Askey was not the first comedian to face up to a pocket battleship. In the Ealing comedy Sailors Three, released in December 1940, Tommy Trinder and two shipmates had three-handedly captured a ship of this type after accidentally boarding her after a drunken night out in a Brazilian port. The South American setting along with the warship’s fictional name; the ‘Ludendorff’, indicate the film’s plot was loosely derived from the activities of the Graf Spree; Ludendorff closely resembling ‘Langsdorff’, the name of the warship’s commander at the time of her scuttling. This is also confirmed by the ship models used, one being a Leander Class light-cruiser of the same type as those that had fought at the River Plate; HMS Achilles and HMS Ajax. Interestingly, the model used to represent the Ludendorff was not of the Graf Spree but rather her sister the Deutschland; the latter vessel lacked the distinctive tower-like bridge structure of the two succeeding panzerschiffe.

The German pocket battleship Admiral Sheer

This unmistakable difference in superstructure helps to identify Askey’s pocket battleship as either the Graf Spee or the Admiral Sheer. Though less celebrated than the former, the Admiral Sheer had enjoyed even greater success as a commerce raider, sinking 113,000 GRT of Allied shipping during an Atlantic sortie in late 1940. Moreover, at the time of Back-room Boy’s release on 17th April 1942, she was still a potential threat to Allied trade, having recently relocated to Trondheim in Norway, from where she was capable of intercepting Arctic convoys to Russia. Perhaps Gainsborough’s screenwriters had the Admiral Sheer in mind when casting a naval opponent for Askey. However, it is possible their inspiration had come from another recent and more publicised movement of German warships, one that had shocked the nation and dented the pride of both the Royal Navy and the RAF.

Operation Cerberus was an operation that took place on 12th-14th February 1942 to extricate the German battle-cruisers Scharnhorst and Gneisenau, and the heavy cruiser Prinz Eugen from the port of Brest. The objective was for these ships eventually to join the Kriegsmarine’s nascent Fleet-in-Being in Norway, then consisting chiefly of the Admiral Sheer, the heavy cruiser Admiral Hipper, and the Bismarck’s sister-ship Tirpitz. To achieve this objective, the German naval command decided on an audacious high-speed dash up the English Channel. British intelligence had been alerted of this so-called ‘Channel Dash’, and commanders of the Home Fleet and the RAF had formulated plans to intercept and destroy the German ships.

In the event, the German squadron, led by Vizeadmiral Otto Ciliax, managed to evade British detection for 12 hours, by departing under cover of the night and timing their run up the Channel to occur in daylight. Moreover, poor weather hampered British efforts to locate and engage the warships as they steamed at maximum speed through the Dover Straits.

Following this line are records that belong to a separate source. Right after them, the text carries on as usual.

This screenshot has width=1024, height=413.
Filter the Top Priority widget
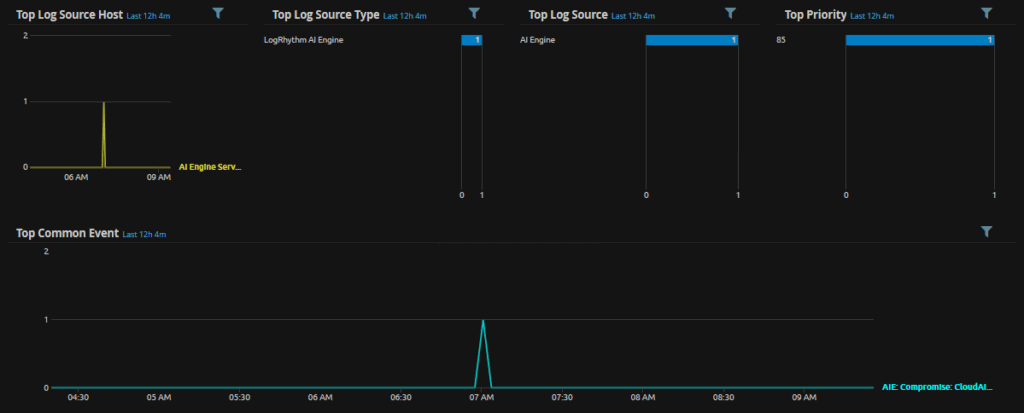point(987,13)
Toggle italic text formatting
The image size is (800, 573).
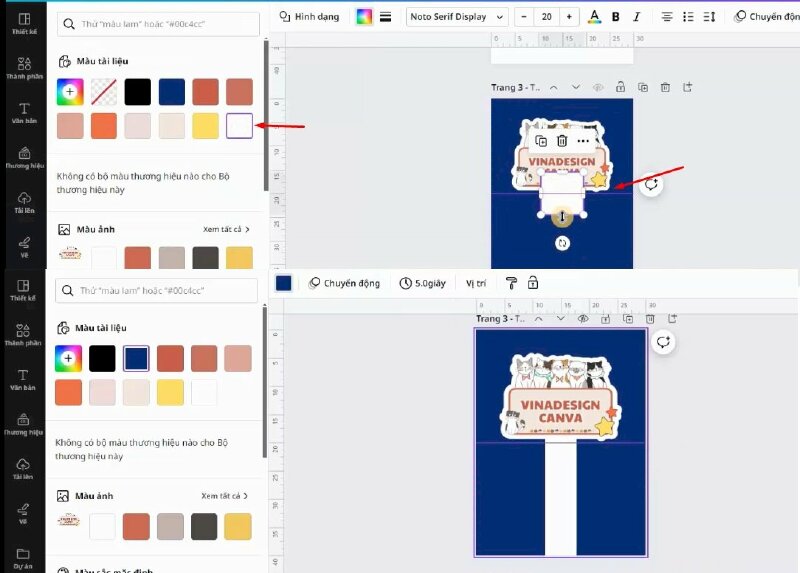tap(634, 16)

What attempts were made to attack the squadron by light and heavy bombers, motor-torpedo boats, and destroyers were beaten back by a combination of potent air cover by the Luftwaffe, and defensive fire from the German ships. Although both battle-cruisers hit mines off the Dutch coast, all of the German ships safely reached port in Germany.

The failure of British forces to stop Operation Cerberus was roundly condemned, The Times newspaper famously complaining:

Vice Admiral Ciliax has succeeded where the Duke of Medina Sidonia failed. Nothing more mortifying to the pride of our sea-power has happened since the seventeenth century… It spelled the end of the Royal Navy legend that in wartime no enemy battle fleet could pass through what we proudly call the English Channel.

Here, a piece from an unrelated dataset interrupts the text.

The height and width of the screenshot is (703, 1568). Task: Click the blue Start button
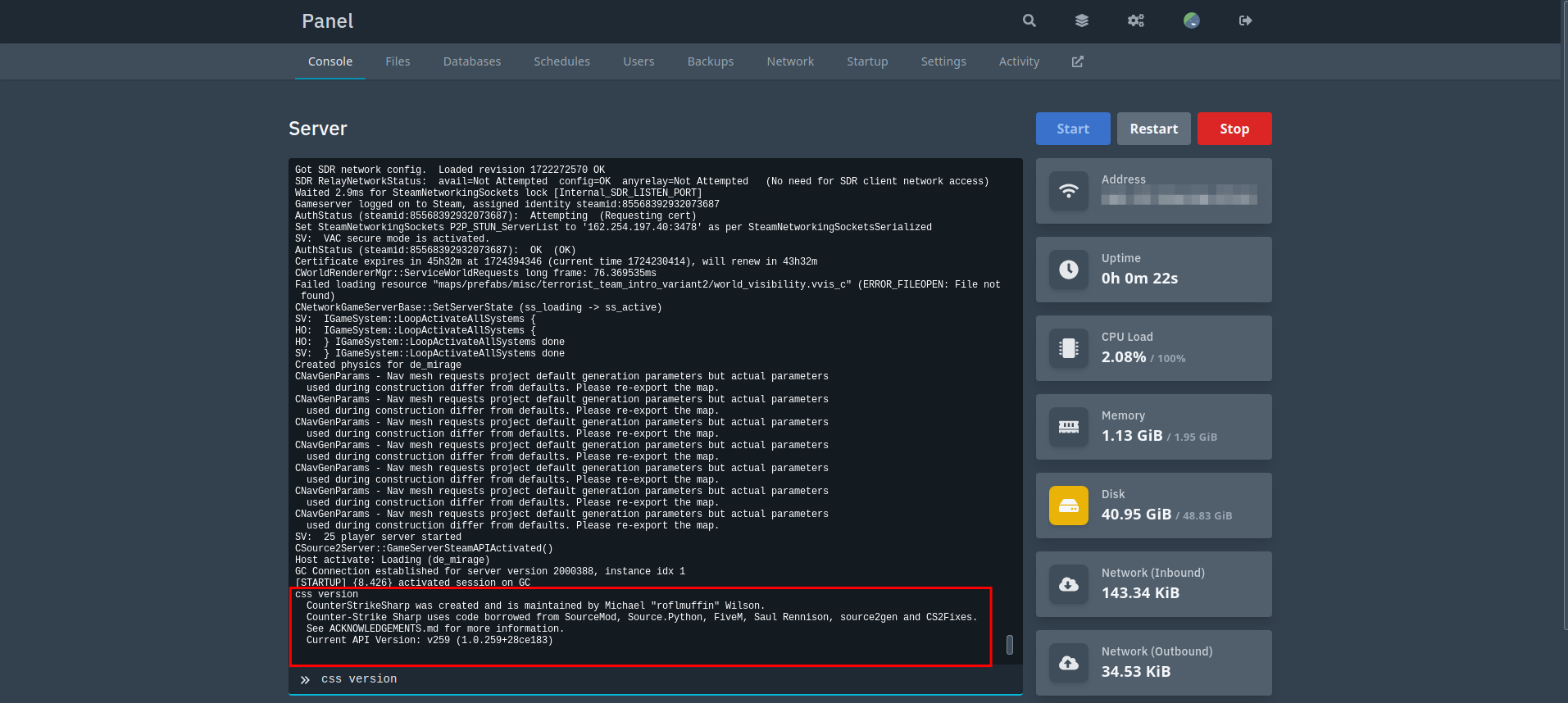(x=1073, y=129)
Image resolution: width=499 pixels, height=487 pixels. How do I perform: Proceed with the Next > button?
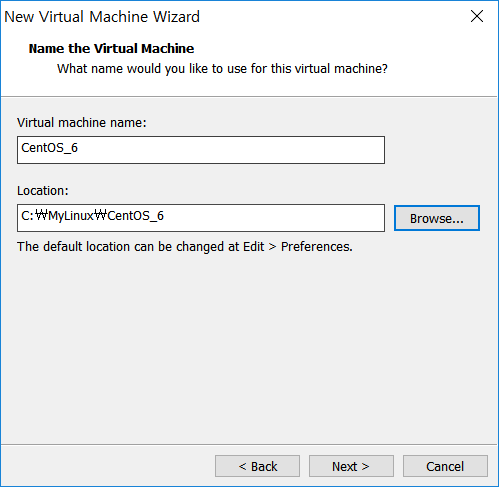point(351,466)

The scandal of the Channel Dash would have been fresh in the minds of many during the making of Back-room Boy. In fact, there are clues in the screenplay that suggest this event was the primary source for the film’s plot. First, there is the denouement in which the fictional Nurenberg is crippled by mines; unwittingly brought to the surface when Askey and his hapless associates accidentally release the paravene on board the minesweeper they are escaping in. Second, is a line spoken when the approaching battleship is recognised as German; ‘This must be the ship they’re sweeping the channel for’ declares Moffat’s character.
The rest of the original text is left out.